本文:
自動式電気炊飯器/東芝:寝ている間にご飯が炊ける日本全国が待ちわびた家電製品
日本の主食である米が炊ける電気機械は、かねてから研究が続けられており、旧日本陸軍も「炊飯櫃」という原始的な炊飯器を装備していた。しかし火加減の難しい炊飯を電気機械で完全に行うのは難しく、実用的な製品の発売には至らなかった。そうした中で1955年に「自動式電気釜」という商品が東芝から発売される。これは「二重釜関接炊」という方式で、炊き上がると自動で電源がオフになるものだった。なお、この「釜を重ねる」という実用的な電気炊飯器自体の開発は、光伸社の三並吉忠という人物が行っている。出典 –日本の最先端技術がよくわかる本
二重釜関接炊方式~台所に革新的な製品が投入されるまで
私たちの主食である米が炊ける「電気釜」なる電気機械は、文明開化のころから研究が進められていたが、なかなか決定打に掛ける製品には至らなかったようである。
なにかをしていたり、寝ている間にご飯が炊ける機械は多くの主婦の家事労働の時間を大幅に減らす画期的な発明でもあるからだ。
電気炊飯器は1955年、東京芝浦電気(現:東芝)から発売されたのが最初のようであり、米が主食である日本独自の発明でもある。
薪をくべて炊いていたものが、スイッチを入れ、タイマーで寝ている間に電気で炊ける事が可能になり、戦後瞬く間に普及していく。
実際に開発したのは、東京大田区の町工場、光伸社の三並吉忠(義忠)、風美子夫婦ようである。進駐軍向けに電気温水器で業績を伸ばし、1952年に進駐軍が撤退したことにより、注文が無くなり倒産の危機に追い込まれ、その危機に際して当時東芝の開発課長、山田正吾からの電気釜開発の提案が持ち込まれる。

倒産の危機を乗り越えるチャンスと考え、実際に試作にチャレンジしたが、なかなか上手く発明は出来ない。
工場や自宅を抵当に入れ銀行融資を受け、コメを大量に買い、研究試作に没頭。まさに命懸けである。
試作品をつくり実験を繰り返す中で、強火で一定の火力で炊き上げれば一番美味しく効率的に炊ける事を導き出す。
答えがわかると、タイマーを内蔵させた電気釜を試作したが、簡単にはいかなかったようである。

設問:
**a)** 本文に基づき、次の問いに答えなさい。
(i) 東芝から「自動式電気釜」が発売されたのは何年か。
(ii) 光伸社はどこにある町工場か。
(iii) 光伸社に電気釜開発の提案を持ち込んだ、当時の東芝の開発課長は誰か。
**b)** 本文のうち「倒産の危機を乗り越えるチャン」から「にはいかなかったようである。」までを、両端の語句も含めてそのまま書き写しなさい。

資料:

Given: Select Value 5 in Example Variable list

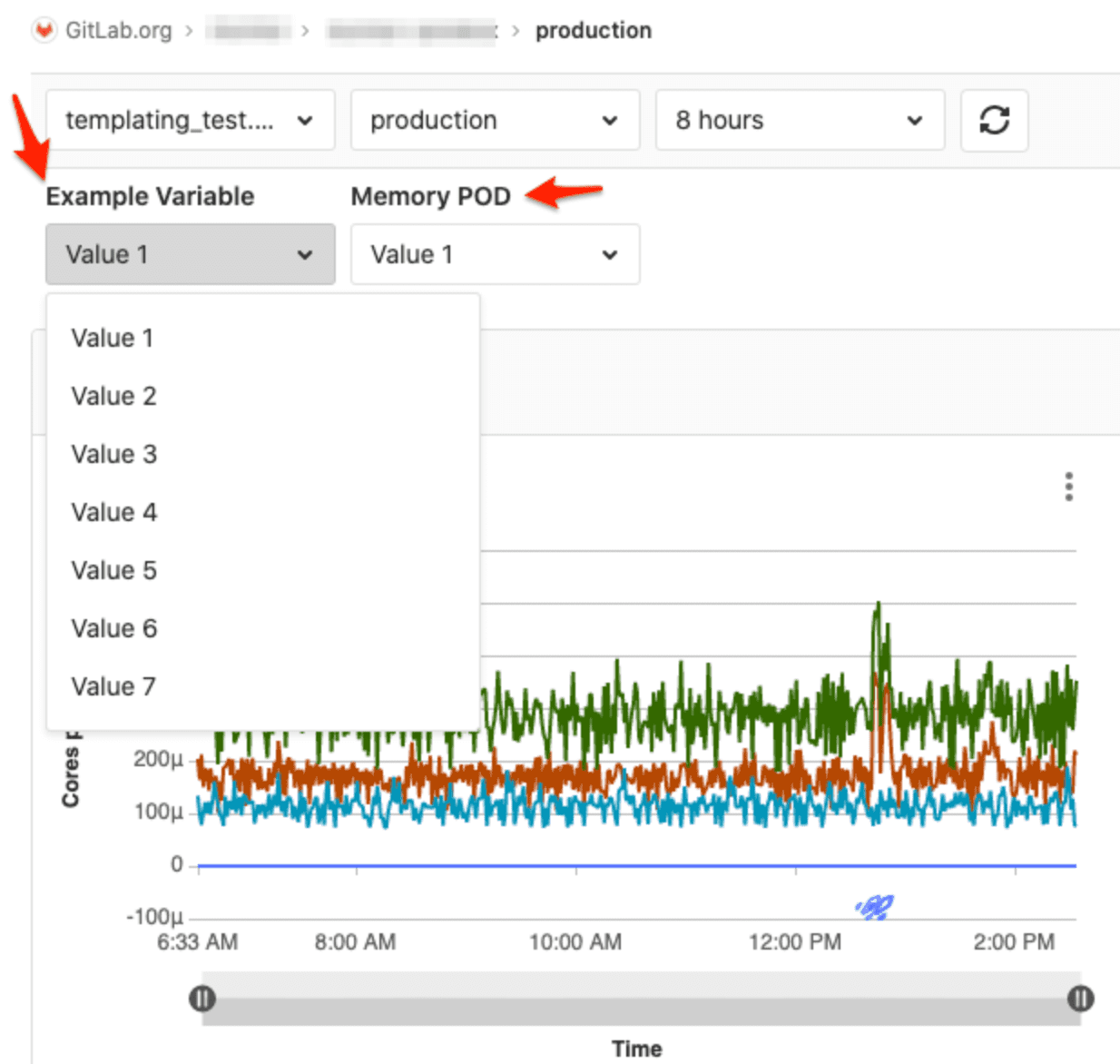Looking at the screenshot, I should (113, 570).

解答:
**a)**
(i) 1955年
(ii) 東京大田区
(iii) 山田正吾

**b)**
倒産の危機を乗り越えるチャンスと考え、実際に試作にチャレンジしたが、なかなか上手く発明は出来ない。
工場や自宅を抵当に入れ銀行融資を受け、コメを大量に買い、研究試作に没頭。まさに命懸けである。
試作品をつくり実験を繰り返す中で、強火で一定の火力で炊き上げれば一番美味しく効率的に炊ける事を導き出す。
答えがわかると、タイマーを内蔵させた電気釜を試作したが、簡単にはいかなかったようである。